(Assignment):
Search term "Toggle": copy each line of the data containing it.
┄┄┄┄┄┄┄┄┄┄┄┄┄┄┄┄┄┄┄┄
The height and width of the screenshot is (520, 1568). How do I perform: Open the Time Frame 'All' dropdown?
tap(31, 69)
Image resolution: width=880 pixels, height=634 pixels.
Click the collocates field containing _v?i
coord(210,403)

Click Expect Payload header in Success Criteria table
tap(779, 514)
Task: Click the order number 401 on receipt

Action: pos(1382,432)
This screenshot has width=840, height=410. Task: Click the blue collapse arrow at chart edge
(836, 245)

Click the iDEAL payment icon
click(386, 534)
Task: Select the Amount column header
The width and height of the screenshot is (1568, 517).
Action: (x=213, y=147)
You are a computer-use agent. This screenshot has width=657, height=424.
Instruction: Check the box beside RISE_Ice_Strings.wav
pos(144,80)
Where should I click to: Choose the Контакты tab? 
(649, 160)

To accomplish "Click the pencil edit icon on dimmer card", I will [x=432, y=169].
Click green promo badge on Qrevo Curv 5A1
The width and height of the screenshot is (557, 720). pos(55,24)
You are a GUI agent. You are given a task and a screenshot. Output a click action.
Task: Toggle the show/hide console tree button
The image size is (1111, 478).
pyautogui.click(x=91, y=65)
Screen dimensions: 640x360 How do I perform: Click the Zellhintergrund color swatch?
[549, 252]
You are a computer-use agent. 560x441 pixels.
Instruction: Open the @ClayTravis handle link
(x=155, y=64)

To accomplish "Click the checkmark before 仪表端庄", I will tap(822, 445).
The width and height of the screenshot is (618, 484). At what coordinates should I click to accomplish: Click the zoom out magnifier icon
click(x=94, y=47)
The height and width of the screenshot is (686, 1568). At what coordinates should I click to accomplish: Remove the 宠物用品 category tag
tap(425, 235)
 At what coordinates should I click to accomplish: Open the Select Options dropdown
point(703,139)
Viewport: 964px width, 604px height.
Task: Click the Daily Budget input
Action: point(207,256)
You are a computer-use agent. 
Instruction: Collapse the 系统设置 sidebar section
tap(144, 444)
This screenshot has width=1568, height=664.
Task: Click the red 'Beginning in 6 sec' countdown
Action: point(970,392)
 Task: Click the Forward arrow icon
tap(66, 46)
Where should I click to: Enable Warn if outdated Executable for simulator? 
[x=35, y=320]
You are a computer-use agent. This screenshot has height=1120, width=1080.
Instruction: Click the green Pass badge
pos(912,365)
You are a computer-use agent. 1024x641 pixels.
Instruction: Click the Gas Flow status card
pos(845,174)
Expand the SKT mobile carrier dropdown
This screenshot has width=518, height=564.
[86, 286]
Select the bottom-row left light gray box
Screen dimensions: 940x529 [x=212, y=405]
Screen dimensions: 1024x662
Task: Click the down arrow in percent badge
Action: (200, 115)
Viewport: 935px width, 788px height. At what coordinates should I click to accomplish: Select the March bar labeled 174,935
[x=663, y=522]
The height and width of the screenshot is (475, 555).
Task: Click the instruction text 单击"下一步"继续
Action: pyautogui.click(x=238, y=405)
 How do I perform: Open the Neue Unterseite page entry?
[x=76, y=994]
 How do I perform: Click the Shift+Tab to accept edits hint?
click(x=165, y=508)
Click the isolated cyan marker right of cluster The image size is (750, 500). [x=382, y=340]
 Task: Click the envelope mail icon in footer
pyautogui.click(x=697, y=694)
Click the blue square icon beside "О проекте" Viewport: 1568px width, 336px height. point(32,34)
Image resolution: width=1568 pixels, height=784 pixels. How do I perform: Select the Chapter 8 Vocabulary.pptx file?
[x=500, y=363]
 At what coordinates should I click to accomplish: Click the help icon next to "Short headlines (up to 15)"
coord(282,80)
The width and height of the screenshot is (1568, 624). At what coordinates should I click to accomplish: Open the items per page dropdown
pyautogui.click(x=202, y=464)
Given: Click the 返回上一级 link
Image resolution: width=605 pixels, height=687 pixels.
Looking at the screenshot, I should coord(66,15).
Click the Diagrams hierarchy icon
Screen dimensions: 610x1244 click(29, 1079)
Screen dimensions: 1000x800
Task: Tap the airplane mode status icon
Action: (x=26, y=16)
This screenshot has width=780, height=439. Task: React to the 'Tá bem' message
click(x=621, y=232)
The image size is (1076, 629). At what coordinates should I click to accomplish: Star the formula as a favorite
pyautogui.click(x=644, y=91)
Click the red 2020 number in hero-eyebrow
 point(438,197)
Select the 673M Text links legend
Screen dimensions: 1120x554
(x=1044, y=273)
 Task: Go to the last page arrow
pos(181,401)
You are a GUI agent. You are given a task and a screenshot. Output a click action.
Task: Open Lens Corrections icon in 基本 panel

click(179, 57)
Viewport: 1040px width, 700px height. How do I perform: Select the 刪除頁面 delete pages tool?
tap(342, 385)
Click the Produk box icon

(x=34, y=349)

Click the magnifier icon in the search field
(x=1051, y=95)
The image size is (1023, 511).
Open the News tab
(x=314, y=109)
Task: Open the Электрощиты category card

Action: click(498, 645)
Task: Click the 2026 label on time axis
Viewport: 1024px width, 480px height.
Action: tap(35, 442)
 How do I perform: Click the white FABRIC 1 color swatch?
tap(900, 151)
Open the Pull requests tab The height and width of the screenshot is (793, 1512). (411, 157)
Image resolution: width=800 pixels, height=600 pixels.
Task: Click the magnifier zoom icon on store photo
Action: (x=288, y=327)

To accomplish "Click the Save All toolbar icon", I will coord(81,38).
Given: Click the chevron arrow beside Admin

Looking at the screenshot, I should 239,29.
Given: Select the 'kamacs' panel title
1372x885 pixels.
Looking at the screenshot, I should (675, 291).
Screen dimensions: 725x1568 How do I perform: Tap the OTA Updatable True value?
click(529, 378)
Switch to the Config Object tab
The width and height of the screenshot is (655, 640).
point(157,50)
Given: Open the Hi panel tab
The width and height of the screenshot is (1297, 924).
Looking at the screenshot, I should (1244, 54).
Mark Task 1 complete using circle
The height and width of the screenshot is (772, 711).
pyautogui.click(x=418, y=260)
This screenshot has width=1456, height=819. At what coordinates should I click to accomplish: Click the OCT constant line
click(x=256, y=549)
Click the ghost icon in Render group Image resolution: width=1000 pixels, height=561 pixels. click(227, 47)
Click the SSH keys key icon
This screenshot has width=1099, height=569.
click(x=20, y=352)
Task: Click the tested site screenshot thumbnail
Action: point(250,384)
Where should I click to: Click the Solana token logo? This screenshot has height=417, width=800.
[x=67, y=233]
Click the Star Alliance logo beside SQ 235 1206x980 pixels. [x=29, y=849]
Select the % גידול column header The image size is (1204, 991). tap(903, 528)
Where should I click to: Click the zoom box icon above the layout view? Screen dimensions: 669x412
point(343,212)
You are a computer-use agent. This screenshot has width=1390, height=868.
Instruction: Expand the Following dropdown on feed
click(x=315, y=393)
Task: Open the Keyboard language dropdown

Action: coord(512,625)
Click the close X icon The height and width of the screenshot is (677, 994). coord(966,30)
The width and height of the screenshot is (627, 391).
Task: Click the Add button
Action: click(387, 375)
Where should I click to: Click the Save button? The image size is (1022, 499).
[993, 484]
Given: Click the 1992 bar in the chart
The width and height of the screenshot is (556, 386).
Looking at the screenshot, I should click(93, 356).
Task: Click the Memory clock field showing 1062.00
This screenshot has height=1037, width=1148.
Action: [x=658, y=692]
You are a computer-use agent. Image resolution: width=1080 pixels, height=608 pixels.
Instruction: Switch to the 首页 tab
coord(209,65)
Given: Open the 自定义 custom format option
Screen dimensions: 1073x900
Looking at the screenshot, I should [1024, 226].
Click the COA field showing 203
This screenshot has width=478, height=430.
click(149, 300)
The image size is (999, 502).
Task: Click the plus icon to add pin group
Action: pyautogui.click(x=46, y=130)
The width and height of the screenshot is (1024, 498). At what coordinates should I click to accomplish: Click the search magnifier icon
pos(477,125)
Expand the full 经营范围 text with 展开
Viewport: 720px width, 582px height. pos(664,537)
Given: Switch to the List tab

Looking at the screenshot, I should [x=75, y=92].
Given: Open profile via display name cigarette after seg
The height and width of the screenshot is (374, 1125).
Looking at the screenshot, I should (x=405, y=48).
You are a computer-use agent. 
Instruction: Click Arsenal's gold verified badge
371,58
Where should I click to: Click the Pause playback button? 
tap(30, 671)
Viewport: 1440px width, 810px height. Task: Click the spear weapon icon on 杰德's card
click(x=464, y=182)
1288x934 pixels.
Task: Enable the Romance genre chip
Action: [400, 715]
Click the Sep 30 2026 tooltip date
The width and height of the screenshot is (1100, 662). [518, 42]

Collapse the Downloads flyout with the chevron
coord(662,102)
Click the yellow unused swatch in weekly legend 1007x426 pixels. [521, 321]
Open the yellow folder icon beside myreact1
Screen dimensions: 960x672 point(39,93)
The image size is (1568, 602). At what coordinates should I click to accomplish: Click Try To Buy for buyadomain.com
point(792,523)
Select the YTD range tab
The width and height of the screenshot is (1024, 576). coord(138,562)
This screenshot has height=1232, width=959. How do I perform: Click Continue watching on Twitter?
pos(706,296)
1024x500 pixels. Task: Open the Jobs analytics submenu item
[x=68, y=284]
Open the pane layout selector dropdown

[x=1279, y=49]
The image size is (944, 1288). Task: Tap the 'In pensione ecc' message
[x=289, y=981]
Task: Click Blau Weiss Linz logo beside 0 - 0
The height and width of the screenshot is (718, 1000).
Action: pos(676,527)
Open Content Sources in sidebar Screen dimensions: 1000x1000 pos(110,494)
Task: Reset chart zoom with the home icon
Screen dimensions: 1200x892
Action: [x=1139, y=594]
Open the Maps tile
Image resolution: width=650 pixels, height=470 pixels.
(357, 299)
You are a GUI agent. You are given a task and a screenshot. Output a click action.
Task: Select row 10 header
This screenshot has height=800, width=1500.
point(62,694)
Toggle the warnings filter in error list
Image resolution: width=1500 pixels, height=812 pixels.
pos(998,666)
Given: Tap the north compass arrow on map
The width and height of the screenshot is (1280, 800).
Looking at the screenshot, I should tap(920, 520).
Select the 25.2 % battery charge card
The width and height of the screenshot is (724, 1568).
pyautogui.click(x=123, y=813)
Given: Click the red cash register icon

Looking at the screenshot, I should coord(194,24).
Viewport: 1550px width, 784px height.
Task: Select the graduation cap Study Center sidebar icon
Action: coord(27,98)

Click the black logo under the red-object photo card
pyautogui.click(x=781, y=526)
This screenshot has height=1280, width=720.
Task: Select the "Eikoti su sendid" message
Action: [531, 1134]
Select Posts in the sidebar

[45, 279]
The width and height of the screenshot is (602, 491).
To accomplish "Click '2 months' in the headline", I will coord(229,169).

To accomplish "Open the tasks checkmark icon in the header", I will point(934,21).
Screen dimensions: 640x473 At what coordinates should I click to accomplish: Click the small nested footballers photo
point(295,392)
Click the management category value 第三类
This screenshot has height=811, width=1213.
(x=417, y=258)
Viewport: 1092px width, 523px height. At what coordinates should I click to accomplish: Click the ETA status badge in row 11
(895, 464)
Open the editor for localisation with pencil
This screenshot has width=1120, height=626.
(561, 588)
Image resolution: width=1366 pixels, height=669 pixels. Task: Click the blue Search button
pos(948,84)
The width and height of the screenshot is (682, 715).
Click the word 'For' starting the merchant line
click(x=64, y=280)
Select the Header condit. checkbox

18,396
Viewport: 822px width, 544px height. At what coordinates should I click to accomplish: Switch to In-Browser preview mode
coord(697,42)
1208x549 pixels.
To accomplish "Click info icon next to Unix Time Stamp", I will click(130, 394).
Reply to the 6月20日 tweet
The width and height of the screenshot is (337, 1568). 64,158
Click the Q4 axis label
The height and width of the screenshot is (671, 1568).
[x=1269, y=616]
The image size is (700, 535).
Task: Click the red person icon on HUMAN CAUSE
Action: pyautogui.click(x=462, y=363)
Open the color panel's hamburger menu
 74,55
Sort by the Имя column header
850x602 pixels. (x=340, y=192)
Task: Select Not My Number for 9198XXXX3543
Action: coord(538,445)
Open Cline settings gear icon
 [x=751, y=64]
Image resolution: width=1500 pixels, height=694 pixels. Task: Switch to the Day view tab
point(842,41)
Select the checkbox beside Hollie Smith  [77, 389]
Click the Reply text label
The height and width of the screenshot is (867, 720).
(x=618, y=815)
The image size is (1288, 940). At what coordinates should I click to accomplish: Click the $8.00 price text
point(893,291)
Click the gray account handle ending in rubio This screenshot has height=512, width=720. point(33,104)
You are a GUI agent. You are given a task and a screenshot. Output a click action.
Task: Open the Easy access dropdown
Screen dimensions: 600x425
┄┄┄┄┄┄┄┄┄┄┄┄┄┄┄┄┄┄┄┄
(Response for this exercise):
Task: Toggle the show/hide console tree button
Toggle the warnings filter in error list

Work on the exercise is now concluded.